> [Task item]: Begin your copy at the line that holds "Click 编辑 for the 黄金会员 row" and carry it through the final line of the data, writing out each line exactly and omitting pictures.

> [Listed entries]:

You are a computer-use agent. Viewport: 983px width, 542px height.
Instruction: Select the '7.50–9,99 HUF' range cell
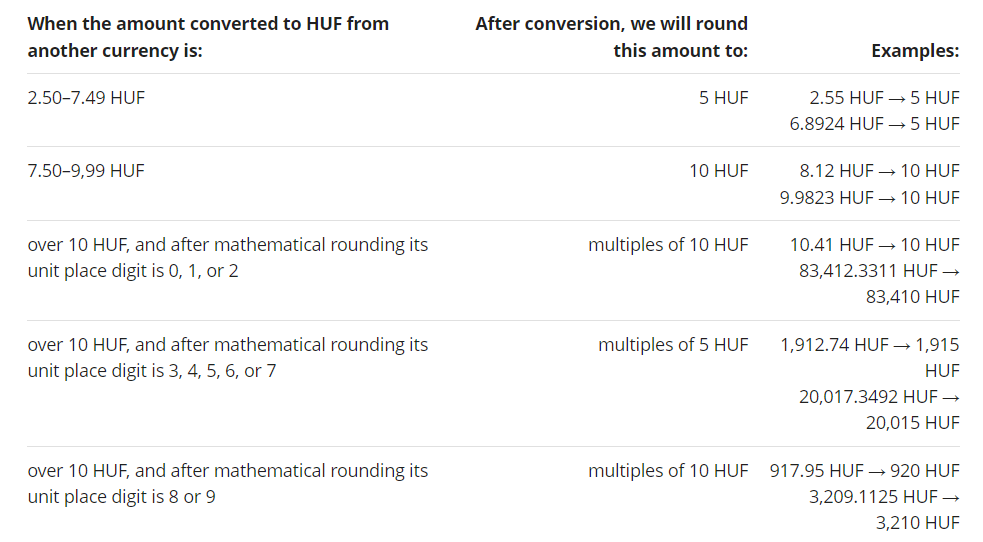(86, 171)
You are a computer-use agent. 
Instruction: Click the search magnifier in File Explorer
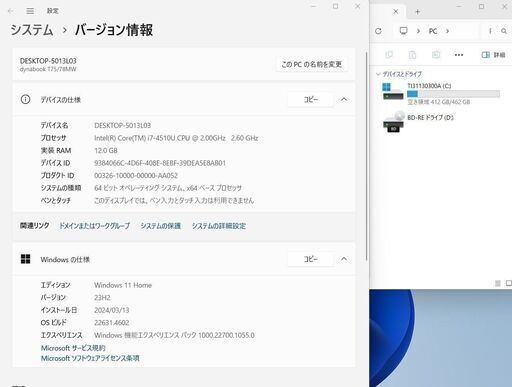click(504, 31)
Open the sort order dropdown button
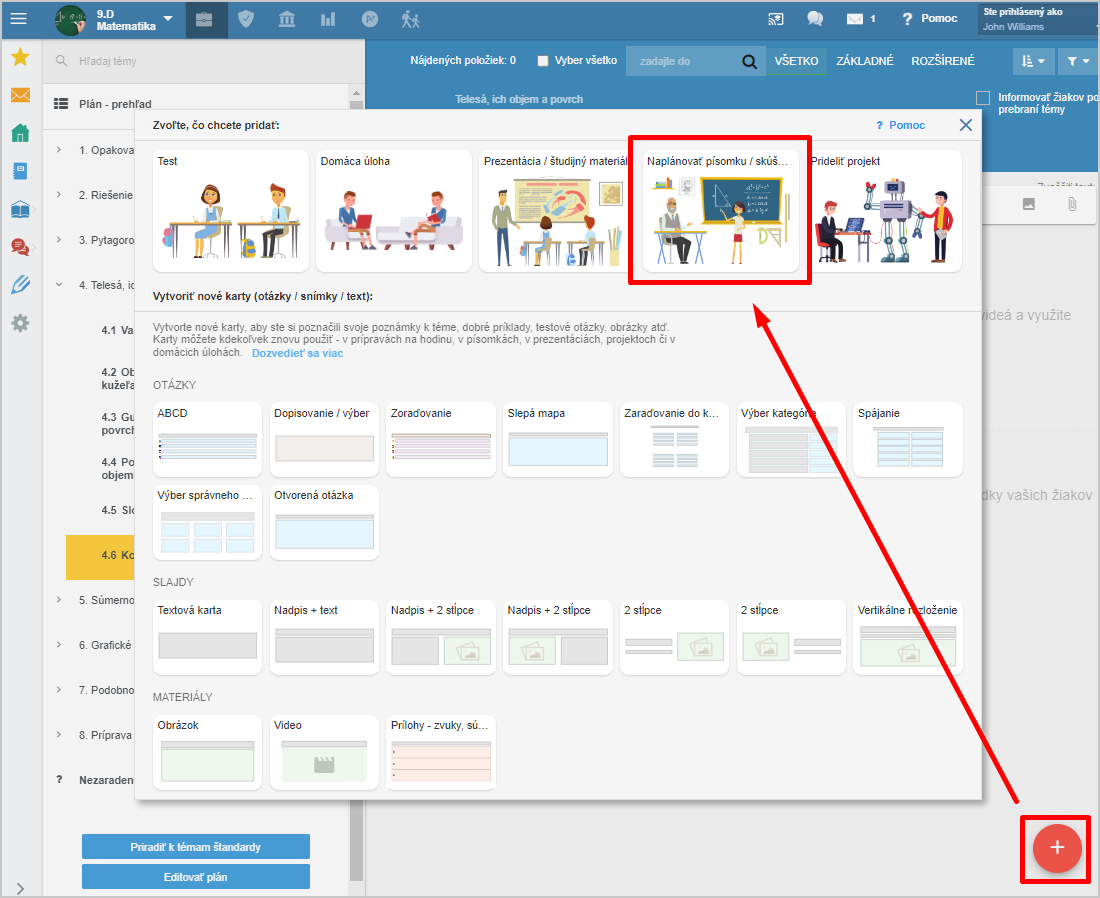 point(1033,62)
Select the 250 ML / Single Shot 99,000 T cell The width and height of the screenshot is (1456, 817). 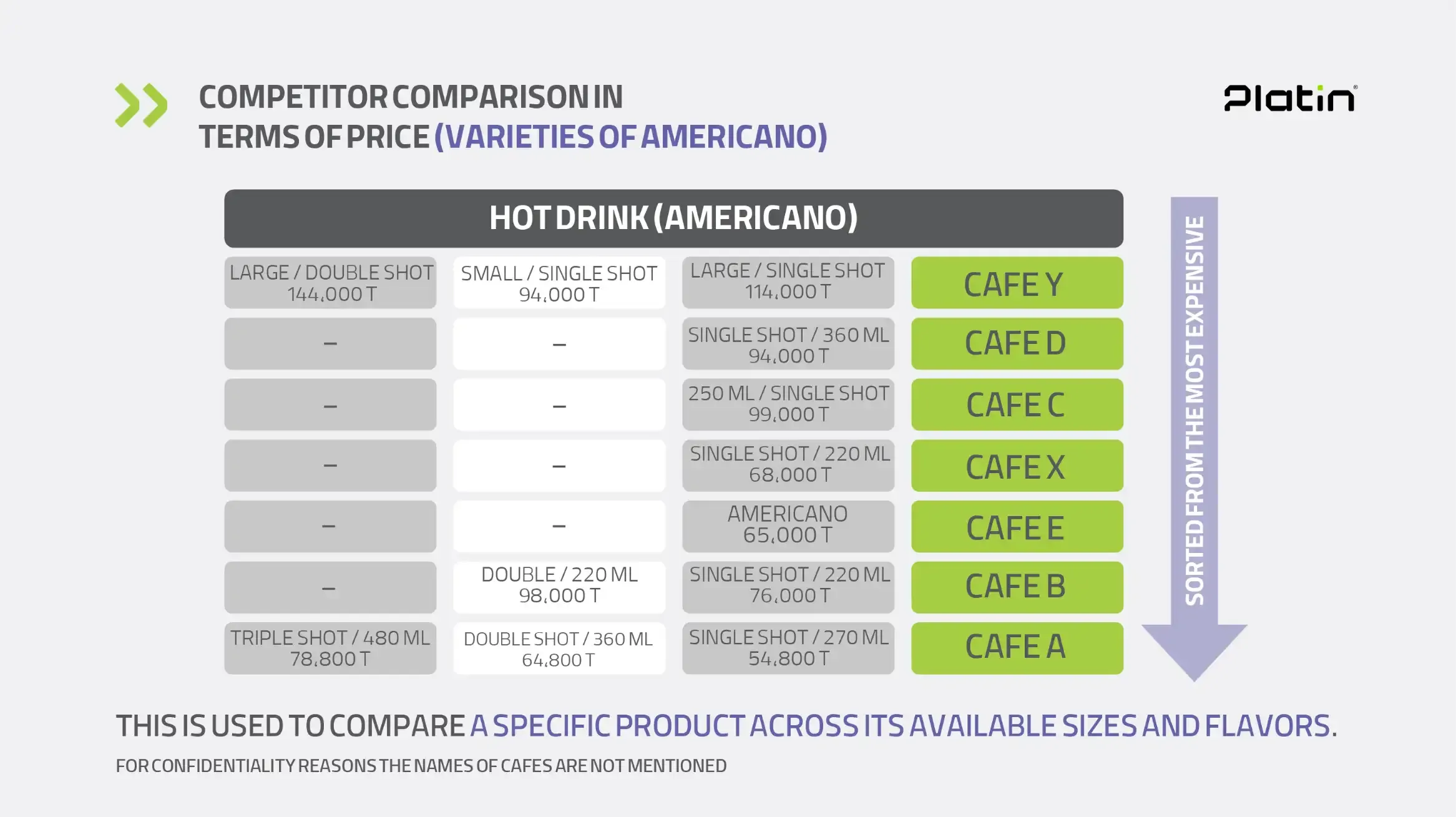(x=788, y=404)
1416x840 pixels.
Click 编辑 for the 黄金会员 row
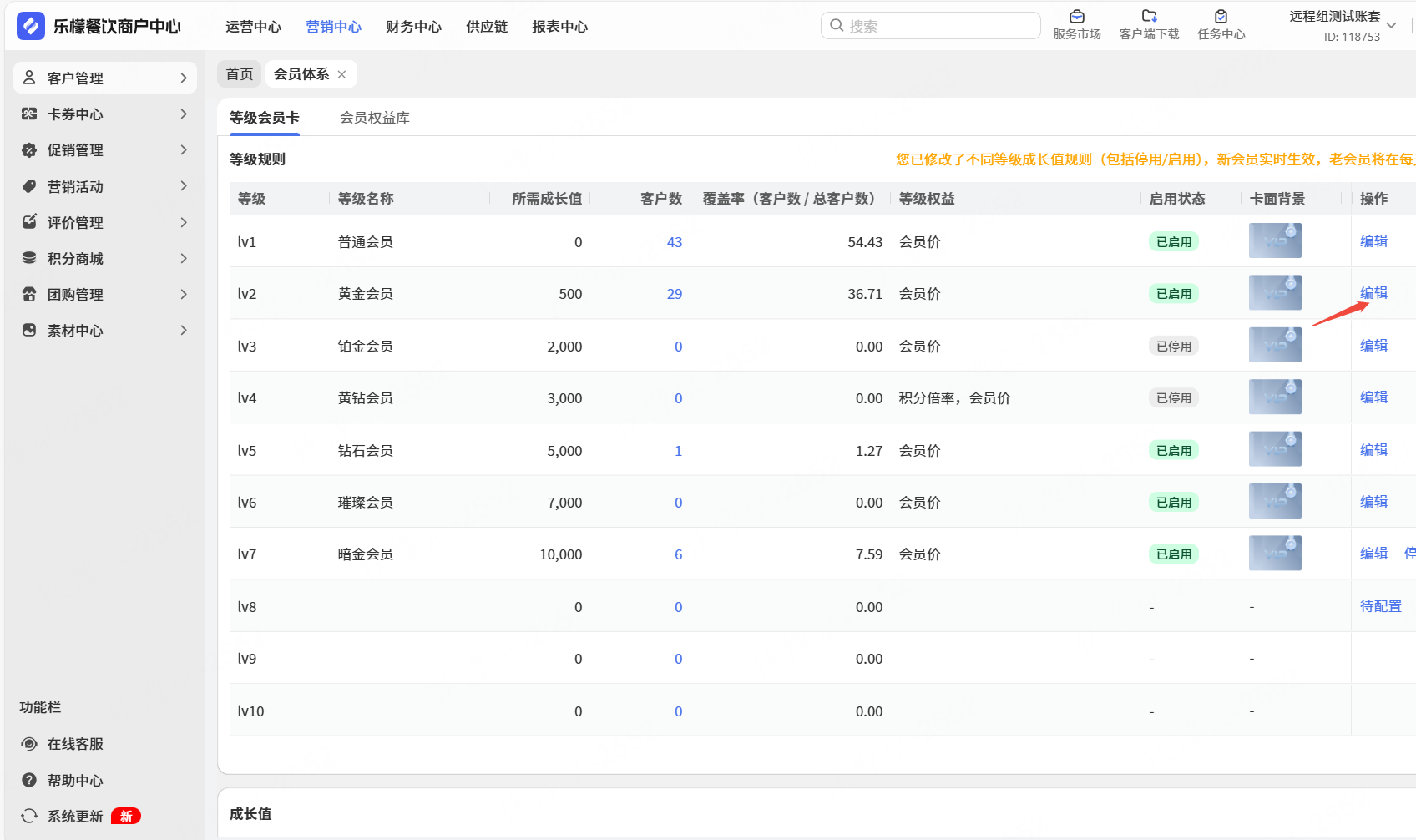coord(1373,293)
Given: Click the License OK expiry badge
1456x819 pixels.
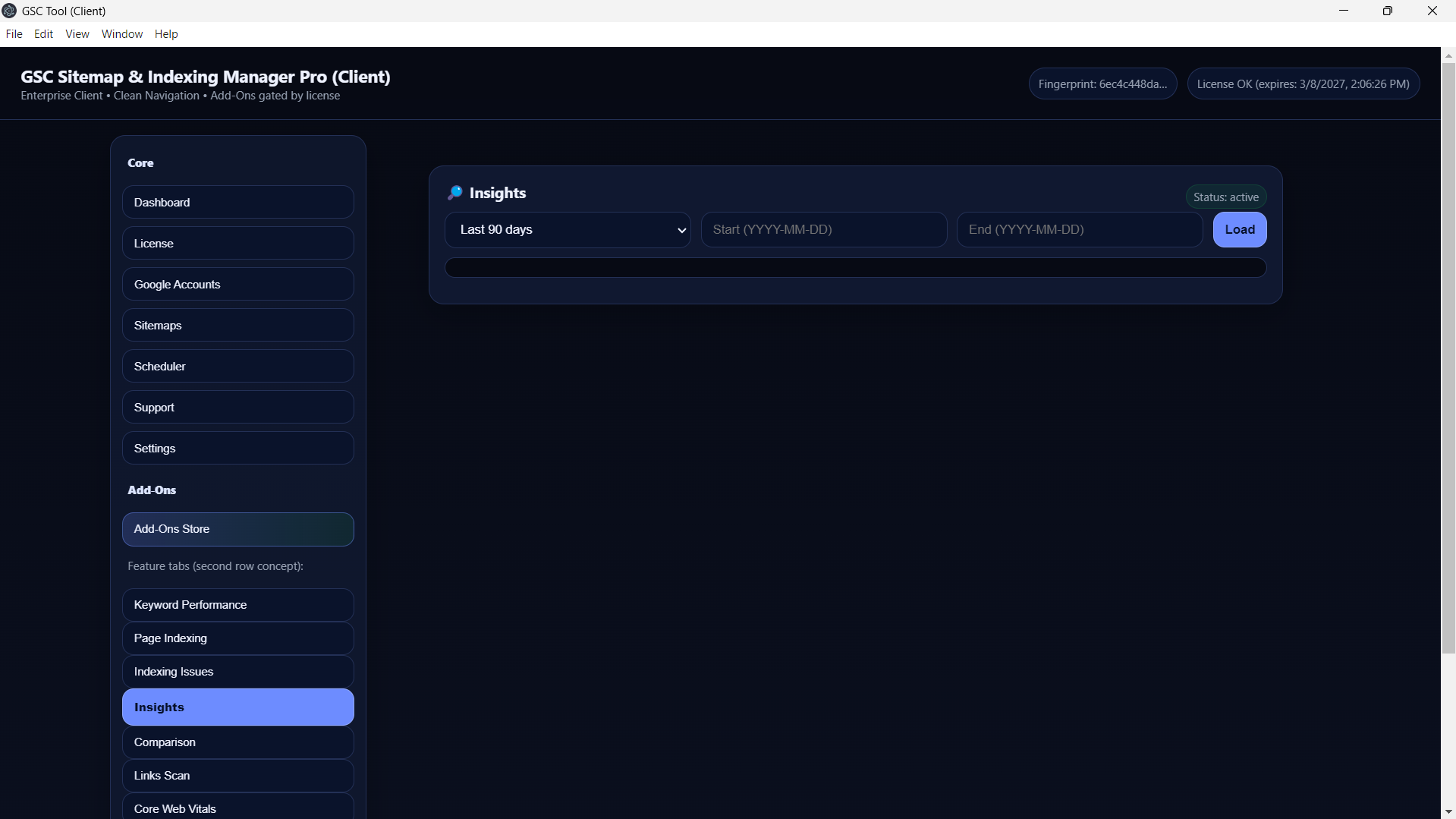Looking at the screenshot, I should pos(1303,83).
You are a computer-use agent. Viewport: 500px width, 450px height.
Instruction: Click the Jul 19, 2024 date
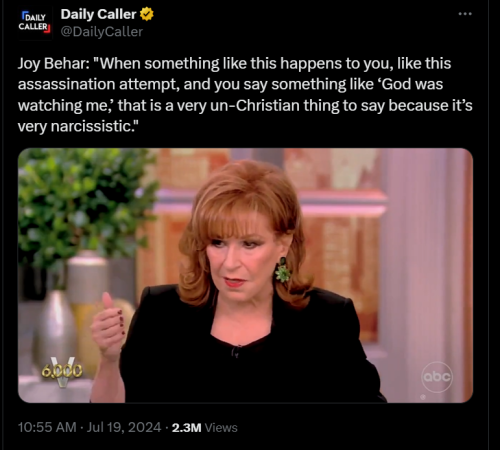[x=124, y=427]
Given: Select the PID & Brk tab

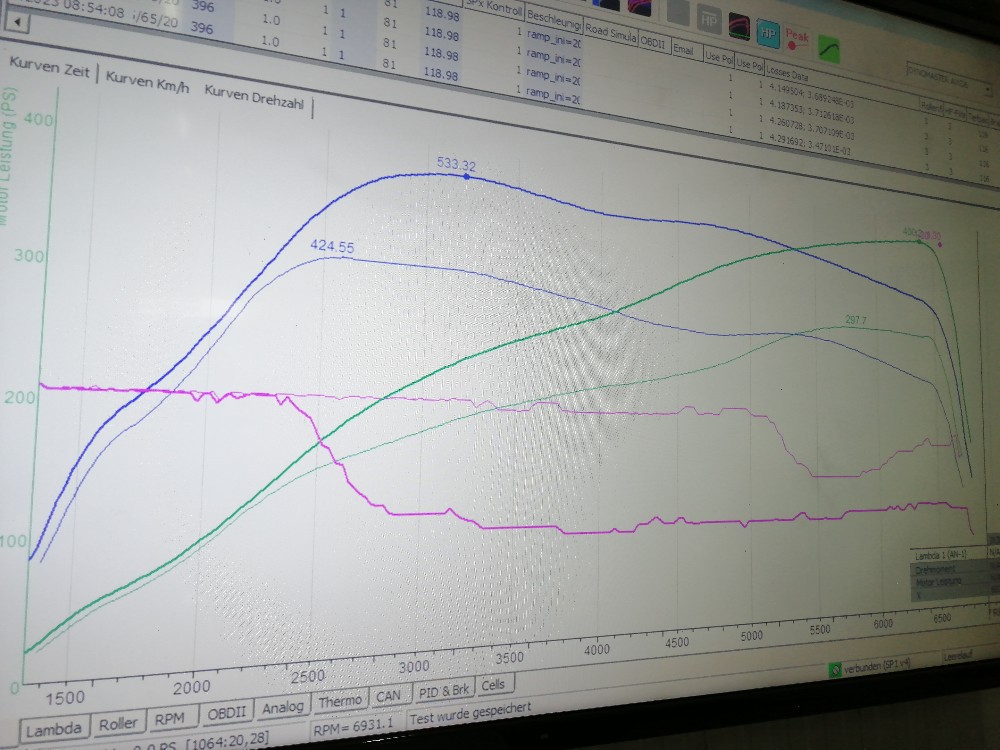Looking at the screenshot, I should click(x=443, y=690).
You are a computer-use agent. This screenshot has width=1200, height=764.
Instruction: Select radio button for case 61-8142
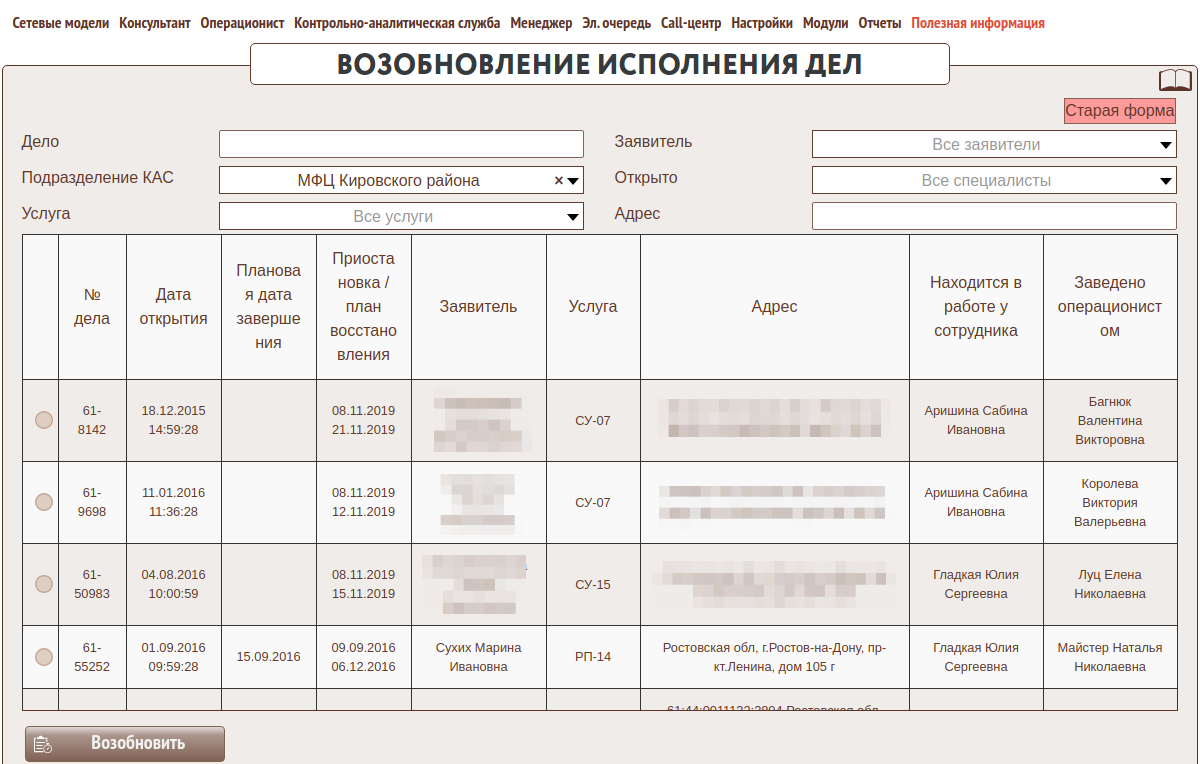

> [Solved problem]:
Click 编辑 for the 黄金会员 row
coord(1373,293)
Given: Click the License OK expiry badge
1456x819 pixels.
Looking at the screenshot, I should pos(1303,83).
You are a computer-use agent. Viewport: 500px width, 450px height.
Instruction: Click the Jul 19, 2024 date
[x=124, y=427]
Given: Select the PID & Brk tab

Looking at the screenshot, I should click(x=443, y=690).
You are a computer-use agent. This screenshot has width=1200, height=764.
Instruction: Select radio button for case 61-8142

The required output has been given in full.